En una entrevista con la televisión de Serbia, el portavoz del Kremlin, Dimitri Peskov, insistió en la idea de que la Operación Militar Especial en Ucrania: “...no es una guerra...” ¿Y si lo fuera? ¿Y si como está a punto de ocurrir, la Operación Militar Especial, condujera a una guerra entre Rusia y la OTAN formada por 31 países?
La pregunta fue respondida hace mucho tiempo por la Unión Soviética que, además de poderosas Fuerzas Armadas y un inmenso territorio de 22 millones de kilómetros cuadrados, contaba con la protección del escudo constituido por los países aliados de Europa Oriental en los cuales, una vez liberados de los nazis, la URSS promovió la instalación de Gobiernos amigos. Los hechos fueron así.
El 5 de marzo del 1946, a menos de un año de concluida la II Guerra Mundial, en Fulton, Missouri, Winston Churchill pronunció el discurso que definió los términos de la Guerra Fría: “...Desde Stettin, en el Báltico, a Trieste, en el Adriático -dijo-, ha caído sobre el continente un telón de acero. Tras él se encuentran las capitales de los Estados de Europa Central y Oriental... sometidos al control de Moscú...”.

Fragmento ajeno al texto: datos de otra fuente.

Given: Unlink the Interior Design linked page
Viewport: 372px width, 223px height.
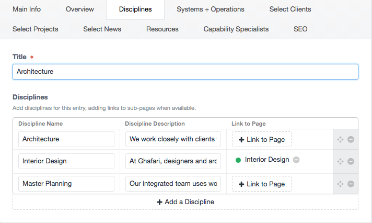Looking at the screenshot, I should click(x=296, y=160).
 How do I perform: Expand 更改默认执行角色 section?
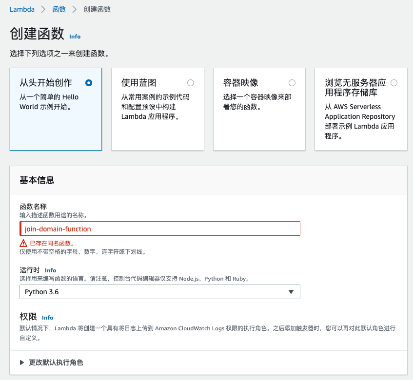click(52, 362)
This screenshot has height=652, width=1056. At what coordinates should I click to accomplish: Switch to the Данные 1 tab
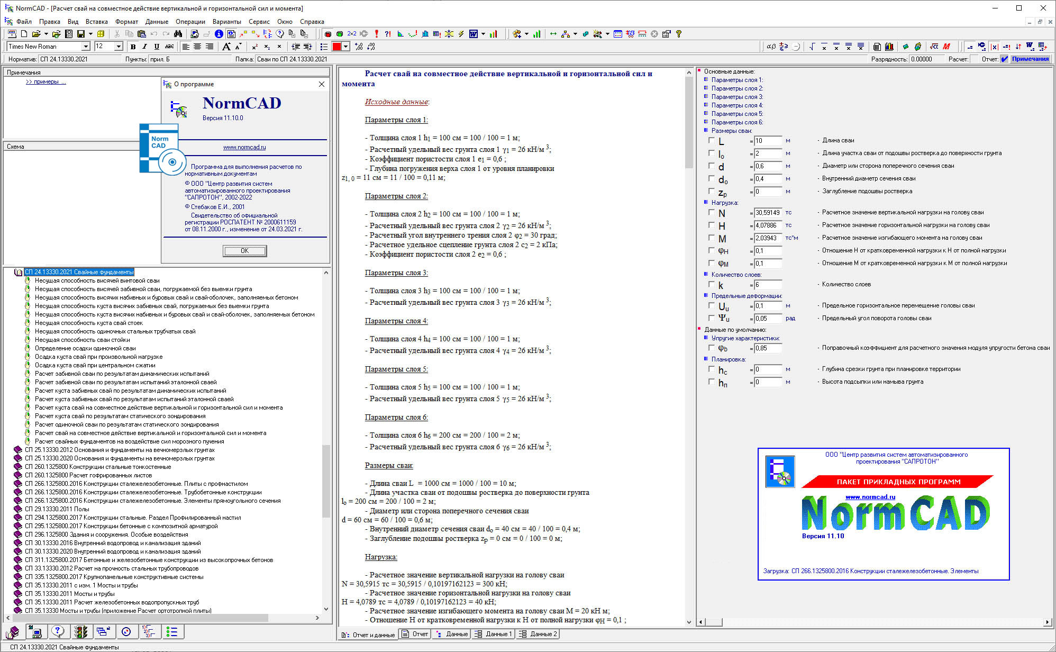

Ocho días después, el 13 de marzo, Joseph Stalin respondió: “...Los alemanes hicieron la invasión de la URSS a través de Finlandia, Polonia, Rumania, Bulgaria y Hungría... porque estos países tenían Gobiernos hostiles a la Unión Soviética... Es sorprendente que se critique el hecho de que la Unión Soviética, ansiosa por un futuro seguro, esté intentando que existan en estos países Gobiernos leales a las actitudes de la Unión Soviética...”.
De ese modo, durante la Guerra Fría se configuró una situación militar en la cual, la Unión Soviética que, además de su poderío militar, contaba con el apoyo de las Fuerzas Armadas nacionales de los países de Europa Oriental, instaló en ellos importantes agrupaciones de tropas.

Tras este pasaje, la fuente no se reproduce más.